Segment Start: PASSAGE SHOWN

The Breakdown: Here’s to mom |

The Breakdown: Here’s to mom

Sports editor Bryce Evans

There’s an old saying in sports that the only person who cares when you finish second is your mom.

In a way, that’s true, because when it comes down to it, there’s really no bigger supporter than mom ” especially in sports.

While stories often chronicle the famous relationships between athletes and their fathers (i.e. Tiger Woods, Wayne Gretzky, Michael Jordan, etc.), the roles of their mothers often get downplayed (or unplayed). I don’t recall hearing too much about the impact that LeBron James’ mom had on his career, even though she raised him as a single parent. And nowhere near enough is said about Woods’ mom instilling her Buddhist discipline in her son from an early age.

For the most part, moms have been relegated to the sidelines. Sure, they’re good for a quick TV shot of them cheering or a cliche interview saying how proud they are ” a la Mama Phelps in the last Olympics ” but there’s never really any substance to it.

Segment End: PASSAGE SHOWN
Segment Start: DATA UNDER STUDY

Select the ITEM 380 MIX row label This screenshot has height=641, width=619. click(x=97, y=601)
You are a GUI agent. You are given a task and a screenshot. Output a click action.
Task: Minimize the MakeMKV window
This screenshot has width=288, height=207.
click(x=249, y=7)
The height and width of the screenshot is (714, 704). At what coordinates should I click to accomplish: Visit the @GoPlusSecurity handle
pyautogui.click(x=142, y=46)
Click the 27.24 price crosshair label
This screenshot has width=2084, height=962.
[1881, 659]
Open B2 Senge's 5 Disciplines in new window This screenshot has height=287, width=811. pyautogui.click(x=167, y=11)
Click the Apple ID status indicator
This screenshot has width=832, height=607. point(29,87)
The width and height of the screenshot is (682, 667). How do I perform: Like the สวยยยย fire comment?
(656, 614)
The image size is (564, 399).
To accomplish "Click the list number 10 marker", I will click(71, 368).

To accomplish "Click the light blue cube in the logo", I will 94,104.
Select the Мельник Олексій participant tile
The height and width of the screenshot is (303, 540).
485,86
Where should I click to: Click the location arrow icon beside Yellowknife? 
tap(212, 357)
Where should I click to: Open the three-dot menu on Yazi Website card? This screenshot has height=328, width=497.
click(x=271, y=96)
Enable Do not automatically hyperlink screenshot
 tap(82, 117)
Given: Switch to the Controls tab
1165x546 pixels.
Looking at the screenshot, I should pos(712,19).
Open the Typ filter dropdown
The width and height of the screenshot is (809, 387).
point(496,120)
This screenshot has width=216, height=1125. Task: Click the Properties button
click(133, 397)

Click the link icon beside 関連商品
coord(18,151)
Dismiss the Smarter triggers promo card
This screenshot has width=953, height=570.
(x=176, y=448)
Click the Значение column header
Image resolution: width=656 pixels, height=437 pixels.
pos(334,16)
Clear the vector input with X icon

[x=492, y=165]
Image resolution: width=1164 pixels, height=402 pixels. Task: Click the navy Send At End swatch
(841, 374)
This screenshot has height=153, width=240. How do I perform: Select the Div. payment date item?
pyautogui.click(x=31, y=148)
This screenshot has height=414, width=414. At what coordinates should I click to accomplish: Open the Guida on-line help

Segment End: DATA UNDER STUDY

- **REQUIRED WORK**: Could you copy the sports column about mothers between "In a way, that’s" and "substance to it.", inclusive?

- **ANSWER TO THE PROBLEM**:
In a way, that’s true, because when it comes down to it, there’s really no bigger supporter than mom ” especially in sports.

While stories often chronicle the famous relationships between athletes and their fathers (i.e. Tiger Woods, Wayne Gretzky, Michael Jordan, etc.), the roles of their mothers often get downplayed (or unplayed). I don’t recall hearing too much about the impact that LeBron James’ mom had on his career, even though she raised him as a single parent. And nowhere near enough is said about Woods’ mom instilling her Buddhist discipline in her son from an early age.

For the most part, moms have been relegated to the sidelines. Sure, they’re good for a quick TV shot of them cheering or a cliche interview saying how proud they are ” a la Mama Phelps in the last Olympics ” but there’s never really any substance to it.